La democracia en Argentina ha dejado de ser un sistema de deliberación plural, de diálogo y de construcción colectiva, y se está convirtiendo en un vehículo de liderazgos personalistas. El estimado politólogo argentino GuillermoO’Donnell ya advertía que muchas democracias latinoamericanas atraviesan lo que él llamó una “ciudadanía de baja intensidad”: ciudadanos que tienen el derecho a votar, pero a los que les cuesta ejercer de verdad sus derechos civiles, sociales y ambientales porque el Estado no logra hacer cumplir la legalidad de modo uniforme, ni respeta sus instituciones.
En nuestro país esa definición cobra sentido cuando observamos que la calidad de la democracia no depende únicamente de los comicios, sino del modo en que se construyen —o destruyen— mecanismos de diálogo, participación y acuerdos entre distintas fuerzas políticas, sociales y territoriales. Cuando esa dimensión se debilita, la democracia se convierte en un escenario más propicio para lo personalista: liderazgos que apelan a la figura, al discurso polarizado, antes que a la construcción de instituciones fuertes y participativas. El peligro es que, cuando esa lógica se naturaliza, las soluciones comunes que requieren negociación y construcción conjunta son desplazadas por posiciones extremas, a menudo simplificadoras, cuya fortaleza radica en la concentración del poder.
Una de las consecuencias claras de esa dinámica es el debilitamiento de la capacidad del Estado para responder a desafíos colectivos de largo plazo, como es el climático. Estamos a menos de un mes de la COP30, que tendrá lugar en Brasil, y el gobierno aún no ha clarificado si va a expedir las acreditaciones para que participen todos los actores relevantes, ni tampoco ha presentado su actualización de las NDC (Contribuciones Determinadas a Nivel Nacional). Esto no es un detalle técnico, implica que el país queda marginado de un foro clave, perdiendo capacidad de negociación global y credibilidad internacional.
Cuando una democracia pierde capacidad de diálogo interno —entre gobierno nacional, gobiernos subnacionales, sociedad civil y distintos actores—, la respuesta institucional al cambio climático se resiente.

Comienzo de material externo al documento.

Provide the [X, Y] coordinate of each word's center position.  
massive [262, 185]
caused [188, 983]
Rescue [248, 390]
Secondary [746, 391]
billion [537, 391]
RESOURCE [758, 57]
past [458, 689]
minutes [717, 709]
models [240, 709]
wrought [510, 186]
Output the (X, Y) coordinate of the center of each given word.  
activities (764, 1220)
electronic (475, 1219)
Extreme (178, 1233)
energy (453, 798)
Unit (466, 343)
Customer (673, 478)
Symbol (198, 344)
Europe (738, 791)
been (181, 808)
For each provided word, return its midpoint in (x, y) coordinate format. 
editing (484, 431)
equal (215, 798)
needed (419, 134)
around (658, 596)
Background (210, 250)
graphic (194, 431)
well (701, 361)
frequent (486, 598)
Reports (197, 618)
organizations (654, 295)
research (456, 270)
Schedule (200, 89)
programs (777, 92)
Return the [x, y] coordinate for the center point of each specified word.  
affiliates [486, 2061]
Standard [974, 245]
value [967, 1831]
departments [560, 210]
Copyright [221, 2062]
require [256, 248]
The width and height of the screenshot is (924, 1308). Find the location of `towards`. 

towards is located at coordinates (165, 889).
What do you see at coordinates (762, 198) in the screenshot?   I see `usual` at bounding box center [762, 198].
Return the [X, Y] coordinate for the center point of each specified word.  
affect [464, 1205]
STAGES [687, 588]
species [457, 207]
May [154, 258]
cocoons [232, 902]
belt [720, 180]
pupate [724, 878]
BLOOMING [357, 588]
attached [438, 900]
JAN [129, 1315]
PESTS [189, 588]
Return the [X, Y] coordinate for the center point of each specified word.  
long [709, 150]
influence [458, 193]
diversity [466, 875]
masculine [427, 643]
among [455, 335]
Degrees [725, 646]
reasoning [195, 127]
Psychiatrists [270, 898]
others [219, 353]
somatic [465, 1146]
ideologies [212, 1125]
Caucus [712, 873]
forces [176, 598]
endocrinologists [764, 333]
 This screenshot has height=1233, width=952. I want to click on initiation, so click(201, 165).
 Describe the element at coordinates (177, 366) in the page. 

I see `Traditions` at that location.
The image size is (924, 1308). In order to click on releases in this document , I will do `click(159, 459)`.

Una democracia que no articula estos niveles y que no incluye estas voces, está funcionando a medias, con ciudadanos que participan (aunque cada vez menos) en las urnas, pero no en la construcción de políticas públicas.
Sin embargo, no todo está perdido. Allí donde los gobiernos locales, las provincias y la sociedad civil han logrado articular agendas de diálogo, han surgido espacios esperanzadores. Por ejemplo, el COFEMA (Consejo Federal de Medio Ambiente) es una de esas instancias que dan señales positivas. Asimismo, los estados provinciales han mostrado buena dinámica de cooperación, por ejemplo en el marco de la Semana del Clima de Rosario, en la Conferencia Climática Internacional CCI25 de Córdoba, y sobre todo en el Encuentro Federal Camino a la COP30 de Entre Ríos.
En este sentido, si queremos una democracia de calidad, debemos apostar al diálogo y la deliberación, al fortalecimiento de las instituciones y de la participación plural. Una democracia que se convierte en escenario de liderazgos que prescinden de partidos fuertes y de ideas sólidas, se debilita. O’Donnell identificó el riesgo de las “democracias delegativas”: regímenes donde un líder actúa como si tuviera derecho especial para gobernar sin control horizontal. En esos escenarios, la ciudadanía queda reducida al papel de elector pasivo, y la deliberación se empobrece, la institucionalidad se gasta, y los derechos sufren. Es decir, dejamos de ser ciudadanos para convertirnos en meros habitantes.
En el marco ambiental, esa debilidad democrática tiene efectos palpables. Cuando no hay una política nacional coherente ni una participación real, los procesos de definición de metas climáticas, de búsqueda de financiamiento e implementación de políticas se traban.
La calidad de la democracia está estrechamente vinculada con nuestra capacidad para afrontar los grandes desafíos públicos, como el cambio climático. La Argentina debe participar con fuerza en la COP30, presentar sus NDC actualizadas, y lo más importante, construir una agenda climática viable. Para eso, es necesario antes recuperar ese hábito democrático de debatir, de combinar voluntades diversas. Solo así la democracia deja de ser delegativa y se transforma en instrumento de ciudadanía plena.